The spacecraft of Space Odyssey were designed by series consultant David Baker, engineers at the European Aeronautic Defence and Space Company (a real manufacturer of spacecraft) and the Art Department of the production team. Every spacecraft shown was designed to adhere to strict principles of spacecraft design and were based on technologies and designs already being researched at NASA. The Pegasus, for instance, incorporates a magnetic shield, a technology which at the time of production was already being experimented with at NASA.

==== Visual effects ====
The visual effects of Space Odyssey were created by the visual effects company Framestore, which had also worked on the Walking with... programmes.

== Reception ==
Henrietta Walmark gave Space Odyssey a mixed review in The Globe and Mail, writing that the drama portion of the programme was "a cheesy wannabe" but praised the special effects and scientific information, concluding that it "gets most of the science right and the fiction all wrong". Tariq Malik of Space.com praised Space Odyssey, particularly its special effects, though noted that some aspects in the programme, such as the mission only taking six years and some decisions made by the astronauts or mission control, were questionable. Dwayne A. Day of The Space Review also praised Space Odyssey, noting that "the production's devotion to realism and technical accuracy is virtually unmatched by any previous movie, with perhaps the exception of Apollo 13". Like Walmark, Day gave some criticism towards the drama, noting that the audience does not get to know the astronauts very well since Space Odyssey is more geared towards the science and criticising that the characters are placed in danger every time they land, a plot device he felt was used too frequently.

== In other media ==

=== The Robot Pioneers ===
Space Odyssey: Voyage to the Planets was accompanied by a 50-minute stand-alone documentary titled Space Odyssey: The Robot Pioneers, first broadcast on BBC Four on 9 November 2004. Like the main programme, The Robot Pioneers was created by Impossible Pictures and produced by the BBC, the Discovery Channel and ProSieben, though also in association with the Science Channel. The Robot Pioneers explores the real history of space exploration as well as the science behind Space Odyssey, telling the story of the unmanned robotic missions to the planets of the Solar System. The Robot Pioneers was directed by Christopher Riley, edited by Andy Worboys and narrated by David Suchet.

=== Companion book ===
A companion book to the series, also titled Space Odyssey: Voyage to the Planets was co-authored by Haines and Riley. The book was released in the United States under the title Voyage to the Planets and Beyond: A Space Exploration. The book is based on the fictional diary entries of the ground staff and crew on Pegasus, with supplementary factual information on the planets they visited and the real robotic missions which have explored them through history. It is illustrated with specially commissioned digital still images and screenshots taken from the programme.

=== Tour ===
The launch of Space Odyssey was accompanied by a tour, during which Christopher Riley traveled across the United Kingdom to host events for children seven and over in which he presented facts about the Solar System, the science behind Space Odyssey, unseen footage from the series and live demos.
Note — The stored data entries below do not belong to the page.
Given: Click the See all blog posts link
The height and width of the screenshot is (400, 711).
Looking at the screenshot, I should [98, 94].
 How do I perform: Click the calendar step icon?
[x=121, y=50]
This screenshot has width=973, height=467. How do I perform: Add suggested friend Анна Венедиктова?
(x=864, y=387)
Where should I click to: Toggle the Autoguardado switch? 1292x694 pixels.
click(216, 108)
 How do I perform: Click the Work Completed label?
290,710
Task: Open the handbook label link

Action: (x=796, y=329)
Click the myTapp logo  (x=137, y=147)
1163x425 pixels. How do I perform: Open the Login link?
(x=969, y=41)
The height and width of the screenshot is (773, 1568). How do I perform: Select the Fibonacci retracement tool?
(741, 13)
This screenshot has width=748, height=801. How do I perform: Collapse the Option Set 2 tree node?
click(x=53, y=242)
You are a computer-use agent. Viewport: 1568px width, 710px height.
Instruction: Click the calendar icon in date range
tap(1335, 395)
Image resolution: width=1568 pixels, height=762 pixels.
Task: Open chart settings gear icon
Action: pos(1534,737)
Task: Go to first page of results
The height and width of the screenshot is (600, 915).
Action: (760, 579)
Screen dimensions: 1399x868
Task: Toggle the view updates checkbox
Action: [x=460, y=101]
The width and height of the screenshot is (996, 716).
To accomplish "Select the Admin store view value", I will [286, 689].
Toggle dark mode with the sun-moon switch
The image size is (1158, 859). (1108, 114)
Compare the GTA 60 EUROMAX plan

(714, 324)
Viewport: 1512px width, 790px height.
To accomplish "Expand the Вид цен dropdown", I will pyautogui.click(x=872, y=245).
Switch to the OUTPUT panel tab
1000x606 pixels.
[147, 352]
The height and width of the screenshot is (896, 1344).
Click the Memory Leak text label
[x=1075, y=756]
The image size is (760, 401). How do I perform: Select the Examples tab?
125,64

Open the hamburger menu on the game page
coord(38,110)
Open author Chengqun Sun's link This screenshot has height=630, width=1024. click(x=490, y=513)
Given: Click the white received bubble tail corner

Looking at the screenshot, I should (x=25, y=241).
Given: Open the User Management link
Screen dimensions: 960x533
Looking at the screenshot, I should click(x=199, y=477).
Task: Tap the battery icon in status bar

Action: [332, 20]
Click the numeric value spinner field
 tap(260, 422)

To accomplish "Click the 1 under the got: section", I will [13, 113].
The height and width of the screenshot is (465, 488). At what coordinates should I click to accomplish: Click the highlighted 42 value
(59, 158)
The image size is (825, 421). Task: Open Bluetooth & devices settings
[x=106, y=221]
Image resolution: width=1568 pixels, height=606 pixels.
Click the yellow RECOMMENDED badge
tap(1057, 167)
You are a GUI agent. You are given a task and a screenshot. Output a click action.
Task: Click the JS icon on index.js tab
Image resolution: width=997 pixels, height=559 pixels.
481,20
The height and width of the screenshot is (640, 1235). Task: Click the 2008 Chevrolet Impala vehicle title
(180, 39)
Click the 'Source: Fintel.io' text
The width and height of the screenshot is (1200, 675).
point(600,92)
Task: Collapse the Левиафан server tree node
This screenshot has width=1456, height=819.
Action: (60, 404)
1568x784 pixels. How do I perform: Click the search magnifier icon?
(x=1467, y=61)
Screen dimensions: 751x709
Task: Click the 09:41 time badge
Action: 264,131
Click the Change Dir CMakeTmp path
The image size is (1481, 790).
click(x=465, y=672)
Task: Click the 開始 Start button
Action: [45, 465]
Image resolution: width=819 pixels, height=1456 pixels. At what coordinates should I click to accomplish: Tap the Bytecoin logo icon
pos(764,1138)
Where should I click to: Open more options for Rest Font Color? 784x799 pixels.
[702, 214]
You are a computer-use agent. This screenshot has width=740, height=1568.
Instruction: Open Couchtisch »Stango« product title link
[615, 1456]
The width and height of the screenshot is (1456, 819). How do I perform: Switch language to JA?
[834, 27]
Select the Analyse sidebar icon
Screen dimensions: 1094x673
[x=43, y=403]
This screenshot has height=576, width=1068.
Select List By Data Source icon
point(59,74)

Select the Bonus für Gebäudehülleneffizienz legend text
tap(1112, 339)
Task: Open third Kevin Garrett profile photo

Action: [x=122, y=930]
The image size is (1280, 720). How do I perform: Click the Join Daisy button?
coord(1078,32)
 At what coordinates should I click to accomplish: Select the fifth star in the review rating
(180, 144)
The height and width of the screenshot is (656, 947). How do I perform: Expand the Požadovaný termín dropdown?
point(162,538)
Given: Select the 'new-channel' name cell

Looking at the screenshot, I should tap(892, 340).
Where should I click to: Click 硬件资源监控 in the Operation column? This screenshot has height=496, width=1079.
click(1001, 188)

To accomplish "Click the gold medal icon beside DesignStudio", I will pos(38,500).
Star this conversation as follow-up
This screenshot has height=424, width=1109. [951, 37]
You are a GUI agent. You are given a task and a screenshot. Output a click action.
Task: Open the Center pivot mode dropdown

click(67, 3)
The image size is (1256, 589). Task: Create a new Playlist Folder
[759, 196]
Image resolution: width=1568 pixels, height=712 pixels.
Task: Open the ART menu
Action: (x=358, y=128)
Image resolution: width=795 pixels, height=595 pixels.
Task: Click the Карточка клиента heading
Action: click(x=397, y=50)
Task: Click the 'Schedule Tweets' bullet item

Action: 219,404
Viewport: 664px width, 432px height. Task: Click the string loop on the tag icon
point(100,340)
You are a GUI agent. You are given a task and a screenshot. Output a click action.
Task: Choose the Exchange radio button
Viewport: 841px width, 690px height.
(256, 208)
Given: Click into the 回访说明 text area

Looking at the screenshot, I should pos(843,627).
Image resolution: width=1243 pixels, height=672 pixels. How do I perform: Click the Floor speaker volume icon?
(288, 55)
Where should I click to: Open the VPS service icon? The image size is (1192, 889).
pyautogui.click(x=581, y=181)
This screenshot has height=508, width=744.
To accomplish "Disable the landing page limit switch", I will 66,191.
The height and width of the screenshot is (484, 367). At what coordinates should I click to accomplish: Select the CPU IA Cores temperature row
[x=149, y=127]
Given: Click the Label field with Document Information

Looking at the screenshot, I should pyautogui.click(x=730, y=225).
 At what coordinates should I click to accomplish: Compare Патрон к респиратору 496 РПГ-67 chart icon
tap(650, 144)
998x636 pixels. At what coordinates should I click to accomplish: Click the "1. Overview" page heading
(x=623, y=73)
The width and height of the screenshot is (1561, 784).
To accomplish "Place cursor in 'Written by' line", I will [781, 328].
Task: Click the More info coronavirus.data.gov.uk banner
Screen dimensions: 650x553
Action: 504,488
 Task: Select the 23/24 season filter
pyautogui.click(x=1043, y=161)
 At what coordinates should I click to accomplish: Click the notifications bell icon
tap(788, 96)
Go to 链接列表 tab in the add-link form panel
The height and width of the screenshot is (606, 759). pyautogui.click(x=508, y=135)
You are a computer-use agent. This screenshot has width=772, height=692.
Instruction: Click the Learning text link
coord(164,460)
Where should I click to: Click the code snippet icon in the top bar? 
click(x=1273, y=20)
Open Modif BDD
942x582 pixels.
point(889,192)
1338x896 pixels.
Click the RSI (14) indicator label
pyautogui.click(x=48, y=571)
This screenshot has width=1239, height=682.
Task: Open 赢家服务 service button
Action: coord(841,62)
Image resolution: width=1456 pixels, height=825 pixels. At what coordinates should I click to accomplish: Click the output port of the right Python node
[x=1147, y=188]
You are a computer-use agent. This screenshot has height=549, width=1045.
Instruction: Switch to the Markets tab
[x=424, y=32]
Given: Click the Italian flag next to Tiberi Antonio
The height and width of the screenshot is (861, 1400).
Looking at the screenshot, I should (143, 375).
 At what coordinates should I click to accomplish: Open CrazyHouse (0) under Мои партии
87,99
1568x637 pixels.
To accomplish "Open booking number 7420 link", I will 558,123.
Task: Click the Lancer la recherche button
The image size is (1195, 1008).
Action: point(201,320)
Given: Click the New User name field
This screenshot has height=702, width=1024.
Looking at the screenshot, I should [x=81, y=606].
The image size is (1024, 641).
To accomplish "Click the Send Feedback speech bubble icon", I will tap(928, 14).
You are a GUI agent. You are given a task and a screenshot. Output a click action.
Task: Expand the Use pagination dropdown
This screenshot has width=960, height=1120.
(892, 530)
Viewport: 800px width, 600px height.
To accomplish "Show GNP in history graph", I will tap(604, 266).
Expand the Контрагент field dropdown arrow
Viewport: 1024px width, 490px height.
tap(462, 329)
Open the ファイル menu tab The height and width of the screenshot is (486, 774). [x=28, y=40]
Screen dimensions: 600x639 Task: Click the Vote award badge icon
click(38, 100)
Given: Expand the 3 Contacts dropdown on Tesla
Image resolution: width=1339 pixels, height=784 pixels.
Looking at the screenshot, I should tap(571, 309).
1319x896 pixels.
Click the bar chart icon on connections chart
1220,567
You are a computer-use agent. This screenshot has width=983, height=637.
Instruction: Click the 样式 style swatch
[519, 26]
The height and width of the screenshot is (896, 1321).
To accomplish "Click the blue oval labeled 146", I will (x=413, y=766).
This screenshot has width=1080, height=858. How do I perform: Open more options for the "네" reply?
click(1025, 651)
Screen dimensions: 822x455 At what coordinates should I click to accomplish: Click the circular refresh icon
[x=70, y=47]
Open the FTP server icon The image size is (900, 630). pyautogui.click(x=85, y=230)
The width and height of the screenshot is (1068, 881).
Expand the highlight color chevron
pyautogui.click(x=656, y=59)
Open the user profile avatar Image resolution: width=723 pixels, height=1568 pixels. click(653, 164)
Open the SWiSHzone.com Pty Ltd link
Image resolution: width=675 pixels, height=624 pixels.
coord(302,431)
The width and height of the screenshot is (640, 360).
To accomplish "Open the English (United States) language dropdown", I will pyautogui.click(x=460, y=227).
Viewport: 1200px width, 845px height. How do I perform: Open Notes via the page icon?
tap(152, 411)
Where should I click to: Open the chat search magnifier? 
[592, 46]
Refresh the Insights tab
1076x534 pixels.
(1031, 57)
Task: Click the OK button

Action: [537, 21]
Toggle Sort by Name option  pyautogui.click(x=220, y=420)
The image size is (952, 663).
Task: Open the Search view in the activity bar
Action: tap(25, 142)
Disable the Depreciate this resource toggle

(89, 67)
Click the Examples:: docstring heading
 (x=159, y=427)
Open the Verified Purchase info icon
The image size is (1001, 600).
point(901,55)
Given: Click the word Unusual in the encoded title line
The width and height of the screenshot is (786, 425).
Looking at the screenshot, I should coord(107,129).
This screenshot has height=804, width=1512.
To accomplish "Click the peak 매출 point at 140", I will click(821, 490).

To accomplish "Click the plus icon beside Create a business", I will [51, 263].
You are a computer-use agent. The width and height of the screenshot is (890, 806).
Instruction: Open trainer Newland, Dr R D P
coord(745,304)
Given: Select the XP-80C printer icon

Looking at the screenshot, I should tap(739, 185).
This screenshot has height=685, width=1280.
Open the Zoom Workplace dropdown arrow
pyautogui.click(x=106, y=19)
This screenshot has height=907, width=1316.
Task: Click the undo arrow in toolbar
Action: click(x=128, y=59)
=== Interactive version ===
Using BBCi (BBC Interactive Television), viewers could during the programme's original airing watch Space Odyssey with interactive features. Viewers could access the "Mission Report", a virtual mission control interface which included pup-up facts on the screen, as well as context and extra information for each scene.

=== Website ===
An accompanying website to Space Odyssey was launched in 2004, including information on the Pegasus and the other fictional spacecraft featured in the series, detailed profiles on the crew members and real scientific information. Also included on the website were games, including jigsaw puzzles and Space Doctor Interactive, in which players take the role of a doctor looking after astronauts on a mission to Mars.